Christopher Guntli cguntli at hsr.ch
Thu Oct 14 03:59:06 PDT 2010


Hello 
 
For a term project at the “University of Applied Science in Rapperswil”
(Switzerland – www.hsr.ch) I am refactoring a C++0x parser written with
ANTLR. The Parser uses lot of “inline” java logic to create the symbol
table. As I read in your book “Language Implementation Patterns” there is a
nicer and cleaner looking way of parsing a language using tree grammars and
tree walkers.
 
My question is, does this also work for a non-trivial language like C++
where a statement like “Identifier(a,b);” can have multiple meanings
according whether Identifier is a type name or not.

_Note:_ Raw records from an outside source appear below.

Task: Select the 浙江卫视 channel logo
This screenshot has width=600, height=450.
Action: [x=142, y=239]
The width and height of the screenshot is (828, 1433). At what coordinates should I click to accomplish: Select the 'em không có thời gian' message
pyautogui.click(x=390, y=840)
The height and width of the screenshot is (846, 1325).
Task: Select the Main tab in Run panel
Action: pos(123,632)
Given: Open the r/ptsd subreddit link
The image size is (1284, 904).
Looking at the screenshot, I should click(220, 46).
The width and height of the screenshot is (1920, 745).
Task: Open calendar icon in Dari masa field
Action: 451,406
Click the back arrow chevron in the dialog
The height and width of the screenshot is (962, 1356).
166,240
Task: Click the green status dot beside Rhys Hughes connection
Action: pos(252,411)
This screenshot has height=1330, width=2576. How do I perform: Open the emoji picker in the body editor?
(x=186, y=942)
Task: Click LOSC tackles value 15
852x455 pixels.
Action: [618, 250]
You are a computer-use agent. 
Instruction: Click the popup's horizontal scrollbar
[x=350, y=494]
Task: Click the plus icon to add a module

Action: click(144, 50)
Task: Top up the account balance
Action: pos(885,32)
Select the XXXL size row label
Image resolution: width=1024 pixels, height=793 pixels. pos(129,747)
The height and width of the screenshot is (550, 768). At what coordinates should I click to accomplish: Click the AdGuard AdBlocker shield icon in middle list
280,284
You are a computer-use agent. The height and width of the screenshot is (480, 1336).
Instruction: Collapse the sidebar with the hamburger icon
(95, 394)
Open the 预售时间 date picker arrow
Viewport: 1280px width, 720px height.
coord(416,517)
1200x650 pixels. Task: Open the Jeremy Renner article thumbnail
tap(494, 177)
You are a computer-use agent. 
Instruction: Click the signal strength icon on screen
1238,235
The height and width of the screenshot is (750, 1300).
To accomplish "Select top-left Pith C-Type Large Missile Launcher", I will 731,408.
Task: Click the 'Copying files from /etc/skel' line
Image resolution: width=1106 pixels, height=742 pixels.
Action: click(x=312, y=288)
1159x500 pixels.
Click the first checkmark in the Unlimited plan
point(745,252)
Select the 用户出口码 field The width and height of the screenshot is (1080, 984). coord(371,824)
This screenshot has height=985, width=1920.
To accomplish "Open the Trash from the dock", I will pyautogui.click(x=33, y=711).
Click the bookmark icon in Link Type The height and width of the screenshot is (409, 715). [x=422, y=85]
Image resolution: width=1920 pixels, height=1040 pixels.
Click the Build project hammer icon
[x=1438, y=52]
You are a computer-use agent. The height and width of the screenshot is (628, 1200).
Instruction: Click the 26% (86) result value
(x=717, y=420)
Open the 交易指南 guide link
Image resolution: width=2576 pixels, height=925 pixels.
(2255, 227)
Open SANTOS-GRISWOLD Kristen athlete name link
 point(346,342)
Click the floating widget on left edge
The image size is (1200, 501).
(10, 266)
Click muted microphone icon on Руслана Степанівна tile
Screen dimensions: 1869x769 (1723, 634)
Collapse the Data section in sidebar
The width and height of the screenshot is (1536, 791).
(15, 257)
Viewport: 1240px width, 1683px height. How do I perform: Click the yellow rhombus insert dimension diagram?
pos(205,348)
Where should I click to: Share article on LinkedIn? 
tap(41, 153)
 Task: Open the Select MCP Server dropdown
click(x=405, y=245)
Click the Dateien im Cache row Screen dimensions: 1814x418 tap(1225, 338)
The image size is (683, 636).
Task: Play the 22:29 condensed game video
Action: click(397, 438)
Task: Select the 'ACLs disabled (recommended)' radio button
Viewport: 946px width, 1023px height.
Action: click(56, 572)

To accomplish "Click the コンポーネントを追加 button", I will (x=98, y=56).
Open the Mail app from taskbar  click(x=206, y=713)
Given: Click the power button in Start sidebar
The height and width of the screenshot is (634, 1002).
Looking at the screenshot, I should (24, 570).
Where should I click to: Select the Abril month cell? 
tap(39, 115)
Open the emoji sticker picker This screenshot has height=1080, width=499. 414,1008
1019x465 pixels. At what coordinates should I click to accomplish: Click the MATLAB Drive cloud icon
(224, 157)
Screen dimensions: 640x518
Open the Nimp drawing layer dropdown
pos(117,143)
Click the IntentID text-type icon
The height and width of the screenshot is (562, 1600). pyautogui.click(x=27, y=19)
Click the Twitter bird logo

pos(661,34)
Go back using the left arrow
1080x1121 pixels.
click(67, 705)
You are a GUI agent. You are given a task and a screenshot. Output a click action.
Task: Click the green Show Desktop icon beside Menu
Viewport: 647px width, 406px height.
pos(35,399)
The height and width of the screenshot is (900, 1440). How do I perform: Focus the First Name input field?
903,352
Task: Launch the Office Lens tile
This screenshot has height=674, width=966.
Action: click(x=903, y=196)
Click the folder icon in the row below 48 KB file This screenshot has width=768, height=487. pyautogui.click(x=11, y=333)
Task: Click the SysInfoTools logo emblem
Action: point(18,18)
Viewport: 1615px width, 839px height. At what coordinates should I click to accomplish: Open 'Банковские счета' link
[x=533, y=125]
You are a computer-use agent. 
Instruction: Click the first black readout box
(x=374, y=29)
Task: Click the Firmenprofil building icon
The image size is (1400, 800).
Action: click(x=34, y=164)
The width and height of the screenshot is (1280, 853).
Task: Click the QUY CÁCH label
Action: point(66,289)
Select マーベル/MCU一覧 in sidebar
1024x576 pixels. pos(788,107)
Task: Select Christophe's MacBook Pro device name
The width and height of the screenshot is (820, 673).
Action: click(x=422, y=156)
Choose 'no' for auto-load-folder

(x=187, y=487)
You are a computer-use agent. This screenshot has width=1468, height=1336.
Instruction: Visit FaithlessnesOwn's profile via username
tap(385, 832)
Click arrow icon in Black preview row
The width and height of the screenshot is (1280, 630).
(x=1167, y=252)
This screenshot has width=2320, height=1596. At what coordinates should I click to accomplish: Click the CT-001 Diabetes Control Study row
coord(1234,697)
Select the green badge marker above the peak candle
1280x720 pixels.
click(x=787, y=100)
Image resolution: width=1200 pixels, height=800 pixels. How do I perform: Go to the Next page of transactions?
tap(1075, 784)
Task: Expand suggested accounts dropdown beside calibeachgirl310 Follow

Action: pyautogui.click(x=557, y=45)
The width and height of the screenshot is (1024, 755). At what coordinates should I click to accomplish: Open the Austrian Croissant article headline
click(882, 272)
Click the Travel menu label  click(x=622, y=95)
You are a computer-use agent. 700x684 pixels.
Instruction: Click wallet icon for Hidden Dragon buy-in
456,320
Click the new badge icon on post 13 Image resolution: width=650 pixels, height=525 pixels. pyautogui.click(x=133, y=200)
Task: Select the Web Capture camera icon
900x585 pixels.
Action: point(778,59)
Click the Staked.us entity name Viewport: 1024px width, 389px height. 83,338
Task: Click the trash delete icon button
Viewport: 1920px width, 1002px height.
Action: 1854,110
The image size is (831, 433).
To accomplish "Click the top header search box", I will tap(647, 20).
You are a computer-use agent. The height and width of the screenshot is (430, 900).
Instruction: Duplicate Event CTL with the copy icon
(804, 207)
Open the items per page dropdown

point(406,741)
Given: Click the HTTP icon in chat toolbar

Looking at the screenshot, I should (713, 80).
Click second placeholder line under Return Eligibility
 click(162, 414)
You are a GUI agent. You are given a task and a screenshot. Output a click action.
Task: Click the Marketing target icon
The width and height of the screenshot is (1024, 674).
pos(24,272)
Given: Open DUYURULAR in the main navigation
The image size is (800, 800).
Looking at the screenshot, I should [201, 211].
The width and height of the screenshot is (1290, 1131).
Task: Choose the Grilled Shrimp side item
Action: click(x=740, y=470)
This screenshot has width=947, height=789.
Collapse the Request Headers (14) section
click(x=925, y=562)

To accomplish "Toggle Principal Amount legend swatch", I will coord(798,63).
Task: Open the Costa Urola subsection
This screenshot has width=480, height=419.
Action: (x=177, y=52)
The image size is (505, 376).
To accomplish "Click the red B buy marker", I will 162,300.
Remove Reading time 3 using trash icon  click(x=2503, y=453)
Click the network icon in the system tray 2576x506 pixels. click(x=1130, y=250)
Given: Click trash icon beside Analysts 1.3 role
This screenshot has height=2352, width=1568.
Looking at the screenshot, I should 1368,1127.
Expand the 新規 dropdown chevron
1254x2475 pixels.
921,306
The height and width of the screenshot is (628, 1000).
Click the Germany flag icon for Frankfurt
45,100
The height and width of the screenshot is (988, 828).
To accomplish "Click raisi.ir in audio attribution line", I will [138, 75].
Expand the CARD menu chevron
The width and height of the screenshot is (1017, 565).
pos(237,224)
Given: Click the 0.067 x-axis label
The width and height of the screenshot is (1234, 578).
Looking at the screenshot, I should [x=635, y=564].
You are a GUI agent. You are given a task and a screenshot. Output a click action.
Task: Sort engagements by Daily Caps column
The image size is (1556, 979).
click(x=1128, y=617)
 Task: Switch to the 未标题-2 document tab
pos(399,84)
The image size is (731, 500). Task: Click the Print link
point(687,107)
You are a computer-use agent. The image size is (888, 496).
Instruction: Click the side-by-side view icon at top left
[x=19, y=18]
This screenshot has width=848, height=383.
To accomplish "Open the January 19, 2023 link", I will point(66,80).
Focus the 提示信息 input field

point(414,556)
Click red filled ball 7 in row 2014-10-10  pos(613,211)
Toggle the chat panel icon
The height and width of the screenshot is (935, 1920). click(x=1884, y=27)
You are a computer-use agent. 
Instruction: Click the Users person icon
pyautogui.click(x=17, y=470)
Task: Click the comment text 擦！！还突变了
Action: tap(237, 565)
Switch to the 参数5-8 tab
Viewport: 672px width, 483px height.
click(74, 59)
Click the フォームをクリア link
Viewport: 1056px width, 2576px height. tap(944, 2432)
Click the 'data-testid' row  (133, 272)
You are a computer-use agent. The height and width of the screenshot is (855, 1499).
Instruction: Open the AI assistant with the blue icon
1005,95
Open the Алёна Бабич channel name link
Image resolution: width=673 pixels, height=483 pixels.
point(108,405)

There might be a lot
more statements, where it is not clear without looking up the symbols what
it means.
 
>From my point of view, there are two implementations concepts to create the
parser either leave it the way it is and live with one big and more
complicated grammar file or making a very lean grammar where a lot of rules
are defined as something like “function_like_statement” or
“constructor_or_function_call” and do all the rest in tree walkers and
rewrite it after you created a symbol table
 
We know that the first option works, but what about the other, do you think
that it is possible and if so, is it reasonable and worth the overhead of
rewriting a lot of the existing grammar?